Iona, finished with her prayers, backed away to her fourth point, chanting in her own tongue, her arms spread wide. Richard stood opposite, watching her through the yellow flames and pouring gray smoke. Her smooth, serene face calmed his heart for a few precious moments. Rage and hatred for an enemy, however deserving, would not help. Richard breathed deeply of the pungent sage smoke and cleared his mind. Listening to Iona's soft but powerful voice soothed his heart. He did not understand the words, but there was no need.
Bourland kept most of his attention on Michael but cast about, looking for some sign of what was to come. Richard had tried to explain this was a journey of the spirit, not the body, but didn't think it had fully sunk in. Well, they'd all know in a few more minutes.
The smoke suddenly billowed dense and swirled around the circle, seeming to have a guiding force directing it. Richard's eyes smarted as it enveloped him. He swiped at the sting, then no longer felt the same kind of winter cold. He smelled rain instead of wood smoke and snow. A chill damp wind breathed on his bare face.
When his sight cleared he was in Glastonbury, standing at the top of the great tor. St. Michael's Tower was gone, green winter grass covering the flat spot where it should have been. He truly was in another time and place.
The full moon was well risen. The ceremonies in the other sites must have been under way for some while now. The moonlight on the surrounding land was harsh and silvered, and showed damage to the countryside otherwise invisible to mundane eyes. The land below the tor was empty and blasted in places as it had been in his dream about a bombed landscape. Even the ancient bones of the once glorious abbey that had stood for long were gone. Are we too late?
He found himself outwardly changed, wearing clothing and battle gear from his youth. The sword on his hip was his own, given to him by Sabra to replace the one lost in his last tourney as a living man. It should have been in its glass case in his Neville Park house, not here.

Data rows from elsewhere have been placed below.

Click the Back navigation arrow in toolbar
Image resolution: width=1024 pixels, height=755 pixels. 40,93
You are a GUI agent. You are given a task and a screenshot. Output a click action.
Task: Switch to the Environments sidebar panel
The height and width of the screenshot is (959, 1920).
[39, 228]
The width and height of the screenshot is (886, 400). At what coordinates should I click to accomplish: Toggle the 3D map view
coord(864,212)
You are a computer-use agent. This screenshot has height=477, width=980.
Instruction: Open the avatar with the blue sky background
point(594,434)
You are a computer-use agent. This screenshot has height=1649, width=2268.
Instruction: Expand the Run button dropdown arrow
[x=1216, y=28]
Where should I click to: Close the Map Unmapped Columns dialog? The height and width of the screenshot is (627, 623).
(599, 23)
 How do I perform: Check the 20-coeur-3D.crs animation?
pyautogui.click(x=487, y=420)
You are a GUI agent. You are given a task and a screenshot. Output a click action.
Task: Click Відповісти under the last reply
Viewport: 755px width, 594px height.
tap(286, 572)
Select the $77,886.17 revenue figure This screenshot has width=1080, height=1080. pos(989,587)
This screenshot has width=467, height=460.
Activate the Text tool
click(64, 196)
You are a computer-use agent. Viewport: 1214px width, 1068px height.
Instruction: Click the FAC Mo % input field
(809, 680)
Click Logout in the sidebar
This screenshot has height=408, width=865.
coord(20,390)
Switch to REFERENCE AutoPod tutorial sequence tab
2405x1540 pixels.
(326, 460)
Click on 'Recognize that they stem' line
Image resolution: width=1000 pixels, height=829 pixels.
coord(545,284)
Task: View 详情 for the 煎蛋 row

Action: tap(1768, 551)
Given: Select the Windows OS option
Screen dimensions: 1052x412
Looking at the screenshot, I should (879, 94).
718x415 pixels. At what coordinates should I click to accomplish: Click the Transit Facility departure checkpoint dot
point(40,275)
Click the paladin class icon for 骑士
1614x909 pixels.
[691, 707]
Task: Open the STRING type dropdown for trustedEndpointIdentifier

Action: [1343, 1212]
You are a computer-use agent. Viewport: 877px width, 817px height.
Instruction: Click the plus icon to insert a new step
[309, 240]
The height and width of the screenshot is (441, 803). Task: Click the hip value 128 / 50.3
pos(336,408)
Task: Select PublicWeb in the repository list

This weapon gleamed as though new, the blade sharp and flawless, and it felt right in his hand. Lying in the lush, wet grass was one of
his old shields, also new again, which he took up. The weight was also right and solid, reassuringly familiar. When had he lost it? At Camlan field, hacked to splinters and gone to dust over the centuries.
Where were the others? He walked cautiously around the uneven edge of the summit, searching.
We were supposed to be together. What's gone wrong?
No sign of them and no sound but the wind sighing through the grass.
Clouds roiled on the western horizon, bloodred, lit from within by lightning, galloping toward him unnaturally fast. That couldn't be good.
The storm reached the tor in moments, filling the sky, blotting out the friendly moon; wind screamed around him, tearing and biting cold, but no rain fell. He could smell its hanging threat, but its promise of cleansing had been perverted. The air rushing down from the heavy clouds was tainted with burning and the stink of rotting flesh. Instead of thunder he heard screams and howls, nothing earthly in those sounds.
"Iona!"
He cast about, looking for her, for any of them, on one level glad they weren't here, on another worried about where they'd gone. He listened within, hoping to hear her voice as he'd so often heard Sabra's, but all that came was the pounding of his heart.
An aberration flickered in the corner of his eye but seemed to vanish when he looked directly. He only saw it by its absence, vaguely man-shaped, the edges blurred like fog, moving purposely along the tor's winding maze path to the top. It was fast and did not have far to come.
Richard checked for cover. None available with the tower gone. Too bad. A good old-fashioned bushwhacking would have taken care of things nicely. Fair play wasn't a factor in war. He was a soldier, and the job was to defeat the enemy decisively and quickly, then go home.